_TRECHO FORNECIDO_:
Terça-feira, 8/4/2008
Voz de um passado presente
Daniel Lopes
+ de 4700 Acessos
+ 2 Comentário(s)

"Diz que três ou quatro órfãs engravidavam na noite de devoção à Virgem."

Momentos assim de ironia são exceção em Órfãos do Eldorado (Companhia das Letras, 2008, 112 págs.). A bem da verdade, só consegui captar essa frase, que, coitada, quase tem de pedir desculpa por existir no meio de um livro de temática tão sombria.

Obra de um escritor sem pressa, Órfãos... é a quarta ficção do amazonense Milton Hatoum. De uma forma geral, vários dos temas levantados por essa novela já apareceram com mais intensidade em Cinzas do Norte, de 2005, seu melhor livro. Por exemplo: a decadência de uma família lado a lado com a decadência de uma era; a degradação da vida indígena e a indiferença que ela suscita em todos, de turistas a funcionários públicos; o filho arredio, fonte de frustração permanente para um pai que o sonhava continuador dos negócios da família.

No Cinzas..., esse menino rebelde responde por Mundo, de Raimundo. O pai, por Trajano Mattoso, um rico comerciante mancomunado com a Ditadura, ou pelo menos com o braço da Ditadura que pretendeu levar a civilização à Amazônia ― quer dizer, a civilização à brasileira sendo levada à brasileira. Em Órfãos..., é Arminto quem não corresponde às expectativas de seu pai Amando, que por sua vez é filho de Edílio. Essa é a base da família Cordovil, pequena e tradicional. Milton situa temporalmente esse novo enredo no que vai da ascensão à queda do período de expansão na Amazônia do negócio da borracha, durante a primeira metade do século passado.

Nesse universo sócio-econômico é que Edílio ― avô do narrador Arminto, famoso também por ter abusado de mulheres ― iniciara a ventura familiar ainda no século XIX, ao tornar-se senhor de terras e esmagar sem dó revoltas de índios e caboclos desarmados. Seu filho Amando pensou até em escrever uma obra sobre o pai, a se chamar "Façanhas de um civilizador", mas, com os dias sempre ocupados em exportar borracha para o primeiro mundo, nunca lhe sobrou tempo para tal empreitada.

Como ficamos sabendo apenas no finalzinho da obra, Arminto, já velho e miserável, conta (contou) sua história a algum visitante casual:

"Ninguém quis ouvir essa história. Por isso as pessoas pensam que ainda moro sozinho, eu e minha voz de doido. Aí tu entraste para descansar na sombra do jatobá, pediste água e tiveste paciência para ouvir um velho. Foi um alívio expulsar esse fogo da alma. A gente não respira no que fala? Contar ou cantar não apaga nossa dor?"

_LINHAS DE DADOS_:
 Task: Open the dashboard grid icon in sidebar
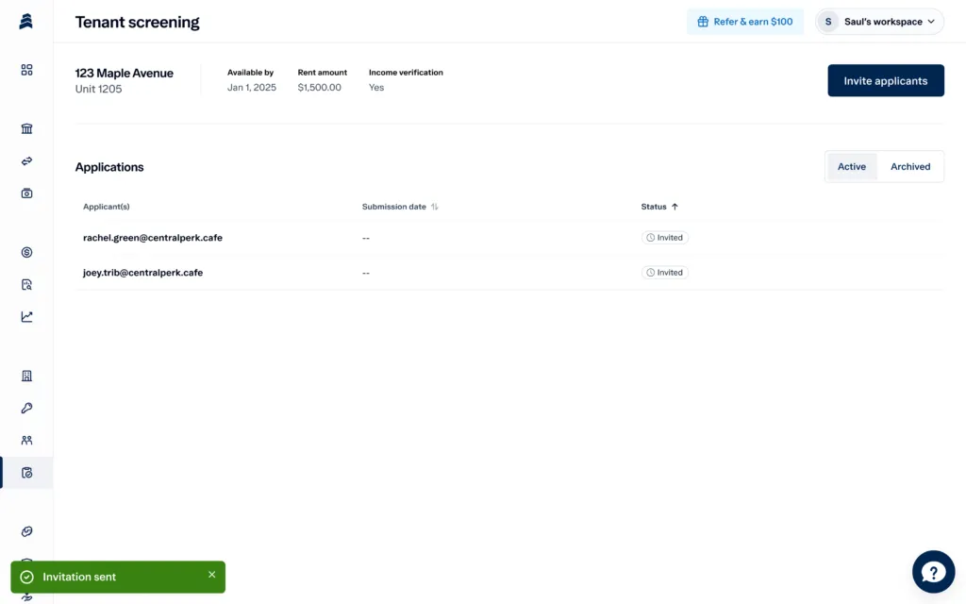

_TAREFAS_:
(1) Reproduza, da resenha sobre Órfãos do Eldorado, o trecho que vai de "Momentos assim de" até "temática tão sombria.".
(2) Escreva a continuação da resenha sobre Órfãos do Eldorado, começando logo após o último parágrafo apresentado.

_RESPOSTAS POR TAREFA_:
(1)
Momentos assim de ironia são exceção em Órfãos do Eldorado (Companhia das Letras, 2008, 112 págs.). A bem da verdade, só consegui captar essa frase, que, coitada, quase tem de pedir desculpa por existir no meio de um livro de temática tão sombria.

(2)
Daí a oralidade presente em cada linha da novela, como se as palavras estivessem no ar e não no papel. Li com a voracidade com que havia lido outras duas pequenas e geniais criações literárias, o Bartleby de Melville, e Amy Foster, do Conrad. Não podia ter sido de outro jeito.

Assim que pisam na capital do Amazonas, vindos da cidadezinha de Vila Bela, Amando manda o filho para uma pensão, longe de si e de Florita, agregada da família, exatamente como uma punição por ter surpreendido, certa noite, o filho na rede com Florita.

Poderia ter sido, a estadia de Arminto na pensão ― deveria ter sido, segundo o plano paterno ―, o caminho do arrependimento e da remissão, mas acabou sendo mesmo foi a porta de entrada do protagonista na vida boêmia, que divide sua atenção e suas energias de maneira muito desmesurada com a recém-iniciada vida acadêmica.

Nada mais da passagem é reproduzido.